Un ristorante non più quotidiano: il ritorno del “lusso piccolo”, i bilanci familiari e la selezione che pesa sulle abitudini di tutti
In questo nuovo scenario socioeconomico, il ristorante diventa una sorta di evento, e ogni scelta viene pesata con una meticolosità impensabile fino a qualche anno fa. Non è più solo un luogo dove mangiare bene, ma una parentesi che deve competere con una crescente competenza culinaria casalinga, con il comfort del proprio divano, con i ritmi della quotidianità cambiata. È come se l’uscita assumesse un carattere quasi cerimoniale, un momento da organizzare, preparare, valutare in anticipo, perché ogni volta deve giustificare un costo che pesa. Una cena in trattoria, un tempo abitudine semplice e popolare, oggi può incidere come un piccolo lusso in un mese già segnato da mutuo, bollette, spesa alimentare e un’inflazione che non accenna a frenare.

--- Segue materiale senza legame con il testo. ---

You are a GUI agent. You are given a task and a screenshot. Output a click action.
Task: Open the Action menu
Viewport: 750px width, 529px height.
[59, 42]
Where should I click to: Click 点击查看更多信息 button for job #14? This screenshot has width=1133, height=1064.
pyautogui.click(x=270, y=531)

È significativo osservare come questo cambiamento non sia percepito allo stesso modo da tutte le fasce della popolazione. Per chi ha un reddito medio, magari con un figlio, la questione è molto concreta: anche uscire un paio di volte al mese può significare rinunciare a qualcos’altro. Nel frattempo, i supermercati e le grandi catene sfruttano questa tendenza proponendo piatti pronti che imitano le ricette dei ristoranti, cercando di colmare la distanza tra desiderio e possibilità. È un modello che si è diffuso rapidamente nel Regno Unito e che sta iniziando a prendere piede anche in Italia, dove la cucina casalinga sta vivendo una sorta di rinascimento legato a necessità economiche e nuove competenze maturate negli ultimi anni.

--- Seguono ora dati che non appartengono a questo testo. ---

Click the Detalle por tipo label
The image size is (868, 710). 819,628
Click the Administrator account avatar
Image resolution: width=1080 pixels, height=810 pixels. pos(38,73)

In questo contesto, parlare di “selettività culturale” rischia di essere riduttivo. Certo, le persone scelgono di più, pretendono di più e vivono l’uscita come un momento da ricordare. Ma il motivo fondamentale è molto più semplice: molti italiani non possono più permetterselo con la stessa frequenza di prima. E questo, in un Paese dove il cibo è sempre stato un elemento democratico, un modo per unire, per condividere, per passare del tempo insieme, è forse il segnale più amaro del nostro presente. Si esce meno, si sceglie di più, e ogni piatto, ogni tavolo, ogni serata pesa. Il ristorante, da spazio quotidiano, si è trasformato in una parentesi di valore, quasi un lusso piccolo ma significativo nella vita di tutti i giorni.